Hoy, al recibir la triste noticia de la muerte de Ramón Xirau, he sentido nostalgia y añoranza. He visto recorrer la secuencia de la vida, desde Barcelona a México, de este gran filósofo y hombre bueno en el sentido machadiano: “Soy, en el buen sentido de la palabra, bueno”. En todas mis visitas a los Xirau en su bellísima y acogedora casa de la Colonia de San Ángel -en el Callejón San Antonio esquina a Galeana, muy cerca del Restaurante San Ángel Inn-, entre otras de arte (inolvidable el bellísimo retrato que Diego Rivera hizo de Ana María Güizo de Icaza) y metros y metros de estanterías repletas de joyas bibliográficas, he gozado de la extraña hospitalidad de este matrimonio encantador, de la generosidad, la jovialidad y la dulzura de Ana María Icaza, de la inteligencia, la maestría y el espíritu crítico de Ramón Xirau. A lo largo de los últimos años he podido comprobar el declive físico e intelectual de Ramón, pero también su lucha titánica por mostrar curiosidad e interés, por mantener la atención a la conversación, a pesar de que los años le iban sumiendo en el silencio y la enfermedad iba minando su recia entereza. Esperaba largamente esta noticia desoladora pero el dolor no se ha mitigado. Y a ello se añade el dolor por el dolor de Ana María, a quien imagino ahora en la soledad de su bella morada sin la persona con la que ha compartido más de setenta años, toda una vida. Allí la visitaré, en un par de semanas, en mi tradicional periplo veraniego por México. Esta vez no estará físicamente Ramón, cuya muerte se ha adelantado trágicamente a mi visita de todos los años. Pero la presencia de Ramón Xirau será, si me permiten, más presente que nunca. En su casa -en su salón, entre sus libros, justo a su sillón- recordaremos a este gran filósofo y hombre bueno que, como su padre, quiso fervorosamente “enseñarnos los caminos para evitar el egoísmo, para evitar el nihilismo, para alcanzar la «concordia»”. En ese amor, en esa concordia encontraré a la bella y dulce muchacha de amarillo que hoy habrá trocado -ay- la tonalidad áurea de su vestimenta por el obscuro color del duelo y -bañados en lágrimas- recordaremos a una de las más leales y honestas personas con las que uno puede encontrarse en la vida. Eterna presencia y que la tierra le sea leve, Don Ramón.

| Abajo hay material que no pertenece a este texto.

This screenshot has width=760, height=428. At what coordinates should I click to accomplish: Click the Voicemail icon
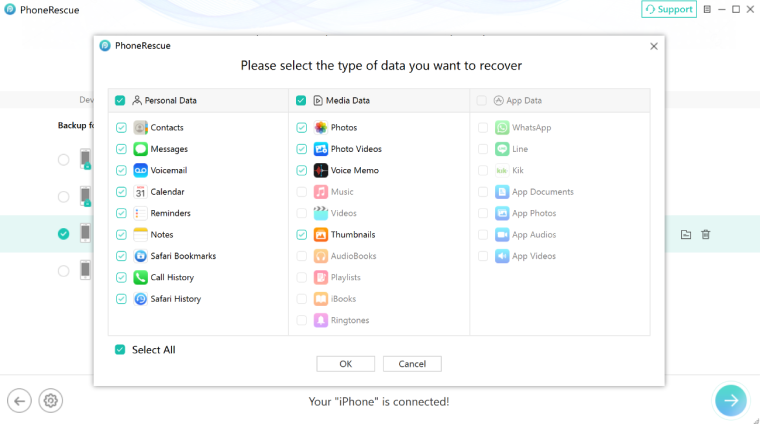coord(141,170)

[1] Lo ha expuesto, amplia y sugerentemente, en época reciente el Profesor francés Jacques Issorel, en su libro Últimos días en Collioure, 1939 y otros ensayos breves sobre Antonio Machado, Colección Los Cuatro Vientos, Editorial Renacimiento, Sevilla, 2016. Presentamos esta obra el 24 de mayo de 2016 en el Centro de Iniciativas Culturales de la Universidad de Sevilla (Cicus), el editor Abelardo Linares y los Profesores José Manuel Camacho, Noel Rivas Bravo y yo mismo. Por mi parte, he glosado el libro y su contenido en un breve ensayo titulado “Collioure, trágico final”, en prensa en esta misma Revista.

[2] En una entrevista a Elena Poniatowska le pregunté expresamente por la acogida de exiliados españoles en México luego de nuestra Guerra Civil y ponderé la generosidad y a la hospitalidad del pueblo mexicano. Doña Elena me precisó: “México, no. El General Lázaro Cárdenas personalmente”. Vid. Miguel Polaino-Orts, “Elena Poniatowska o la ética como norma. Recuerdos de un emotivo encuentro en Chimalistac”, Matices, año 12, núm. 160, México, junio de 2016, pág. 10.

[3] Joaquín Xirau Icaza / Miguel Díaz, Nuestra dependencia fronteriza, Fondo de Cultura Económica, México, 1976, 93 págs. + 26 h. de estados + 2 h.

[4] Joaquín Xirau Icaza, Poemas de …, Presentación de Octavio Paz, Colección Las Dos Orillas, Joaquín Mortiz, México, 1976, 57 págs.

[5] Ramón Xirau, Sentido de la presencia. Ensayos, Editorial Tezontle, México, 1953. Existe reedición, de 1997, del Fondo de Cultura EconómicaImagen del editor .

[6] Ramón Xirau, De la presencia, Discurso de ingreso a la Academia Mexicana de la Lengua, respuesta de Alí Chumacero, Editorial El Colegio Nacional, 1994.